*TO-DO LIST:*
1. Say whether each statement agrees with the build-script patch. Answer yes or no, and quote the words from the patch that decide it: (a) the patch changes only one file; (b) the patch is dated November 2018; (c) for cp36-cp36m, the Python executable is set to a cpython-3.5.1 path.
2. Please resume the patch that adds Python 3.6 and 3.7 support to the Paddle build script, carrying it on from its last shown line.

*PASSAGE PROVIDED:*

From c19ff1f3d28b38867de8b98d63f19b8c759c4535 Mon Sep 17 00:00:00 2001
From: minqiyang <minqiyang@baidu.com>
Date: Wed, 21 Nov 2018 15:37:36 +0800
Subject: [PATCH 58/80] Add python3.6 and python3.7 support in padde build
 scripts

test=develop
---
 paddle/scripts/paddle_build.sh | 14 +++++++++++++-
 1 file changed, 13 insertions(+), 1 deletion(-)

diff --git a/paddle/scripts/paddle_build.sh b/paddle/scripts/paddle_build.sh
index 32f9bca645..569e56e5a9 100755
--- a/paddle/scripts/paddle_build.sh
+++ b/paddle/scripts/paddle_build.sh
@@ -116,6 +116,18 @@ function cmake_gen() {
                 export PYTHON_FLAGS="-DPYTHON_EXECUTABLE:FILEPATH=/opt/_internal/cpython-3.5.1/bin/python3
             -DPYTHON_INCLUDE_DIR:PATH=/opt/_internal/cpython-3.5.1/include/python3.5m
             -DPYTHON_LIBRARIES:FILEPATH=/opt/_internal/cpython-3.5.1/lib/libpython3.so"
+            elif [ "$1" == "cp36-cp36m" ]; then
+                export LD_LIBRARY_PATH=/opt/_internal/cpython-3.6.0/lib/:${LD_LIBRARY_PATH}
+                export PATH=/opt/_internal/cpython-3.6.0/bin/:${PATH}
+                export PYTHON_FLAGS="-DPYTHON_EXECUTABLE:FILEPATH=/opt/_internal/cpython-3.6.0/bin/python3
+            -DPYTHON_INCLUDE_DIR:PATH=/opt/_internal/cpython-3.6.0/include/python3.6m
+            -DPYTHON_LIBRARIES:FILEPATH=/opt/_internal/cpython-3.6.0/lib/libpython3.so"

*DATASET CONTENT:*
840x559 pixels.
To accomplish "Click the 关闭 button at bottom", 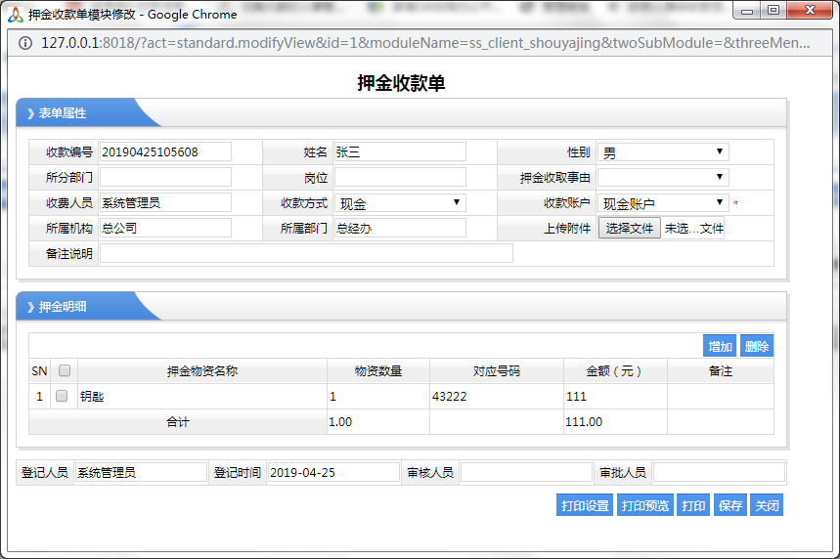I will (767, 505).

*TASK-BY-TASK OUTPUTS:*
1.
(a) Yes: "1 file changed, 13 insertions(+), 1 deletion(-)"
(b) Yes: "Date: Wed, 21 Nov 2018 15:37:36 +0800"
(c) No: "-DPYTHON_EXECUTABLE:FILEPATH=/opt/_internal/cpython-3.6.0/bin/python3"

2.
+            elif [ "$1" == "cp37-cp37m" ]; then
+                export LD_LIBRARY_PATH=/opt/_internal/cpython-3.7.0/lib/:${LD_LIBRARY_PATH}
+                export PATH=/opt/_internal/cpython-3.7.0/bin/:${PATH}
+                export PYTHON_FLAGS="-DPYTHON_EXECUTABLE:FILEPATH=/opt/_internal/cpython-3.7.0/bin/python3
+            -DPYTHON_INCLUDE_DIR:PATH=/opt/_internal/cpython-3.7.0/include/python3.7m
+            -DPYTHON_LIBRARIES:FILEPATH=/opt/_internal/cpython-3.7.0/lib/libpython3.so"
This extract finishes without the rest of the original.